▶ **Description of the task**: The result should be every line of the listing that contains "width".

▶ **Supplied data**:
·····

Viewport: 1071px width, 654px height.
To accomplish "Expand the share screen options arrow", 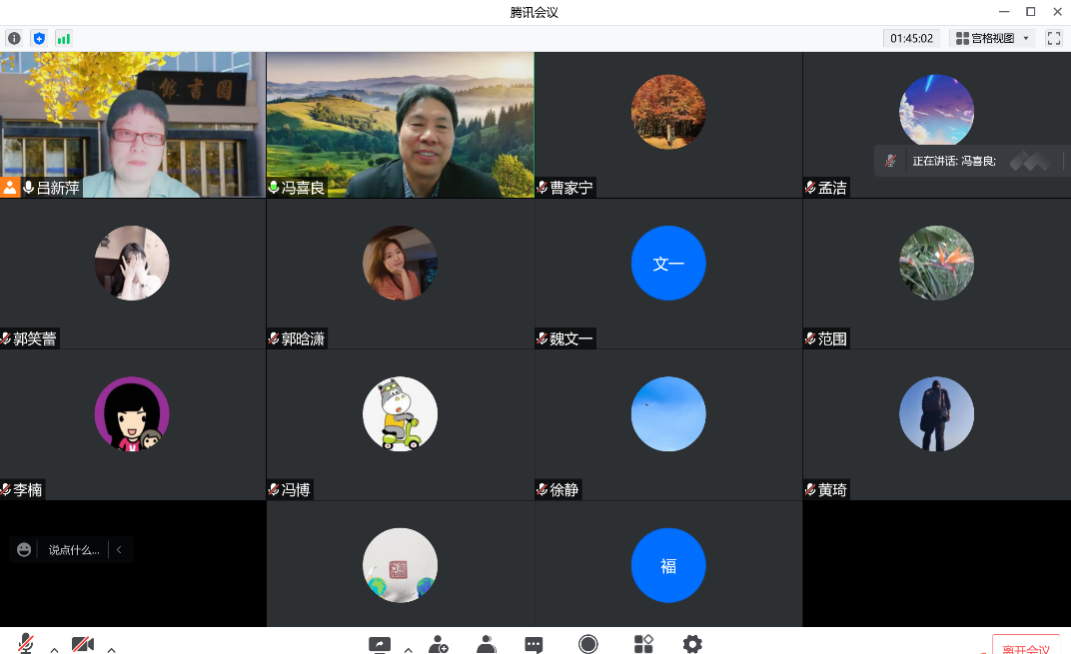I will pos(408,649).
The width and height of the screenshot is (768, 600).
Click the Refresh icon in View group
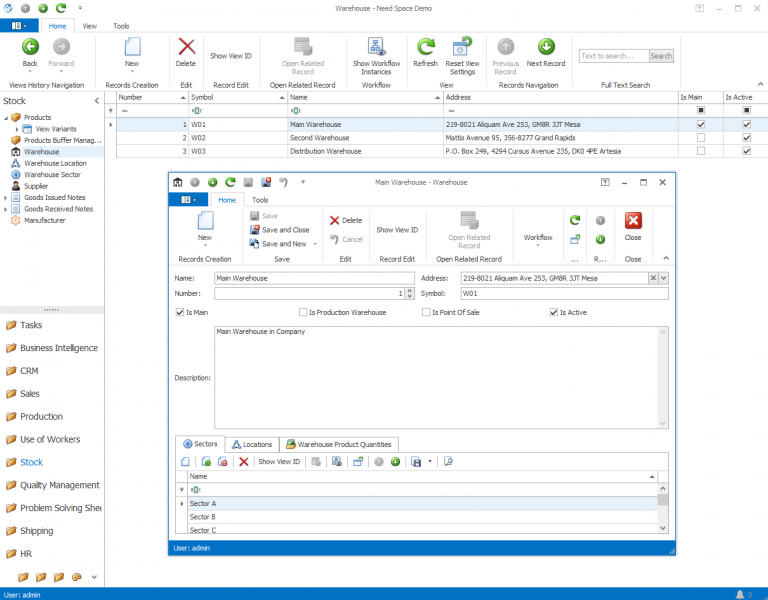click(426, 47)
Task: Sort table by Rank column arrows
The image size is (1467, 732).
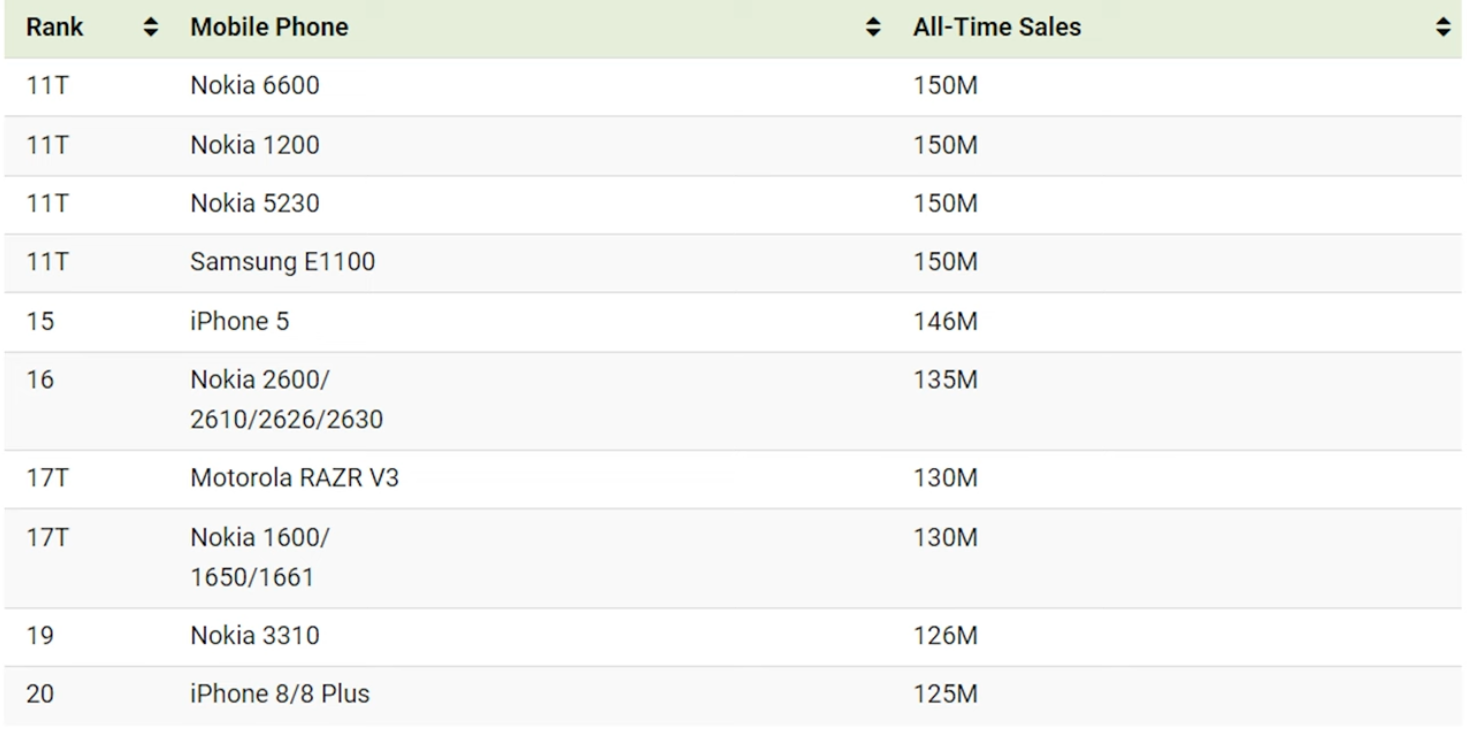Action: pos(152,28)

·····

▶ **Exercise solution**:
Viewport: 1071px width, 654px height.
The width and height of the screenshot is (768, 600).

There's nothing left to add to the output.